‘Eccentric’ exhibit features local artists





Walt Disney’s prodigal son – a childhood friend of millions- lies dead on a cold tile floor.
The 30-foot-long inflatable Mickey Mouse, with blood trickling out his mouth to create a crimson puddle in the shape of America, is dressed in camouflage and extending his white-gloved hand palm up to allegorize the deaths of U.S. soldiers in Iraq.
This piece was done by sculptor Billie Grace Lynn and is just one example of the eccentric artwork featured in ATHICA’s fall exhibit, “Animal Instincts: Allegory and Anthropomorphism.” The exhibit focuses on the conceptual relations between humans and animals.
“ATHICA’s [Athens Institute for Contem-porary Art] mission is to provide a home for artists whose art doesn’t find a commercial niche but deserves to be seen,” said Lizzie Zucker Saltz, the local institute’s founder and director.
ATHICA exhibits always have been politically or socially engaged, adventurous and provocative. The gallery is non-profit, thrives on donations from the public and is entirely run by volunteers.
Curator Melissa Link said most of the art in the show isn’t something one may expect to see in a typical living room.
The exhibit features local artists such as Matt Blanks, Jill Carnes, Andrew Cayce, Joe Havesy, Rosemary Mendecino, Dan Smith, Beth Thompson, Jeffrey Whittle and Kenny Aguar, an alumnus from the University who also is known to perform at the 40 Watt Club as the “8-Track Gorilla.” Other featured artists either submitted their work or were discovered via the Internet.

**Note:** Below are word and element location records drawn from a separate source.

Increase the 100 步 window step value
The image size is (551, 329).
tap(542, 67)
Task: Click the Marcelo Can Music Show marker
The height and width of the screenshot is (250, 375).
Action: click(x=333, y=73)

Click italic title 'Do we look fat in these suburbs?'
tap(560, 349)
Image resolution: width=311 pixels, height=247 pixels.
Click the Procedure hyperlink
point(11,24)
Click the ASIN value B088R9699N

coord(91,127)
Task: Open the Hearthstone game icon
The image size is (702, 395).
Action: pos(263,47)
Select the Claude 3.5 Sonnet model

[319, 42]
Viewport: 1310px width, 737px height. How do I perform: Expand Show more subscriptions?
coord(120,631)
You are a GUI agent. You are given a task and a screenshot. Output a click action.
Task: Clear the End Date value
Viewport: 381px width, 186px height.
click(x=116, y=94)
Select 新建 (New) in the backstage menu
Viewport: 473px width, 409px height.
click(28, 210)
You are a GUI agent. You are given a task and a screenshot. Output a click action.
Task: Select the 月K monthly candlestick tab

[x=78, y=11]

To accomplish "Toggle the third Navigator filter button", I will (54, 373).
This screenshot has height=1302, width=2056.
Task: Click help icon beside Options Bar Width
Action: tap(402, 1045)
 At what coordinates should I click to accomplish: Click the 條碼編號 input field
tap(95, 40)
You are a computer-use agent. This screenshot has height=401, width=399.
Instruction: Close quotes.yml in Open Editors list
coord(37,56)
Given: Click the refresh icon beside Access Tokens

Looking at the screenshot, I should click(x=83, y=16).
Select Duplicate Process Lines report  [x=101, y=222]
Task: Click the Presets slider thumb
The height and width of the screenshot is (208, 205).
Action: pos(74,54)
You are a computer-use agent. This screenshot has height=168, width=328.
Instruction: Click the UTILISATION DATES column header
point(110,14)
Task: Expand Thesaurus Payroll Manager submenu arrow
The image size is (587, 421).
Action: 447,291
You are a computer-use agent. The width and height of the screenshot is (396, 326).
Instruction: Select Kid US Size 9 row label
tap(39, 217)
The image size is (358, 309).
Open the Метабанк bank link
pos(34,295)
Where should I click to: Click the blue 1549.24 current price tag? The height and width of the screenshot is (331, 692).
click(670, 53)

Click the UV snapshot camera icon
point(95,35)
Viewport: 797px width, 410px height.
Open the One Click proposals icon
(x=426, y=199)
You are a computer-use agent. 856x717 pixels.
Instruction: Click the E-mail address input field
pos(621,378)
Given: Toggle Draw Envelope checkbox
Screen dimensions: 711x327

Link said she read about artist Jessica May in an article on Yahoo.com regarding car passengers in Indiana confusing May’s artwork for dead bodies on the highway.
ATHICA
“Animal Instincts: Allegory and Anthropomorphism” Opening Reception
When: 7 – 9 p.m. Saturday
Where: ATHICA
More Information:
www.athica.org.
Cost: Free
May would dress up road-kill in human clothing, oftentimes giving the animals features like painted nails, and would take pictures of them from unusual angles.
“Once you put clothes on [the animals], they suddenly become people,” Link said about May’s pieces. “Suddenly their life starts to have worth.”
Another attention-grabbing piece is a black and white vinyl decal that takes up about one fourth of ATHICA’s left wall. The oversized silhouette compares flying bugs and birds to cosmonauts, rockets, planes and missiles. Link said she thinks the piece shows us how animals and insects represent worldly things that both hurt us and make us stronger.
Dan Smith, an Athens artist and high-school art teacher, will present cartoons that may be seen as cheerful on their surface level but in fact have a much deeper meaning.
“They all seem to have some kind of identity issue,” said Link about Smith’s works, one of which is titled “I am not a unicorn, I am not a narwhal, I am not a rhinoceros, for I am not a hero .”
A number of artists touched on themes such as domestic violence, psycho-sexual projection, mutation and war. Link said she thought more artists would target the topic of animal rights, adding that the topic will be mentioned more during the institute’s closing panel discussion on “Contemporary Issues in Human-Animal Relations,” to be held on Nov. 11.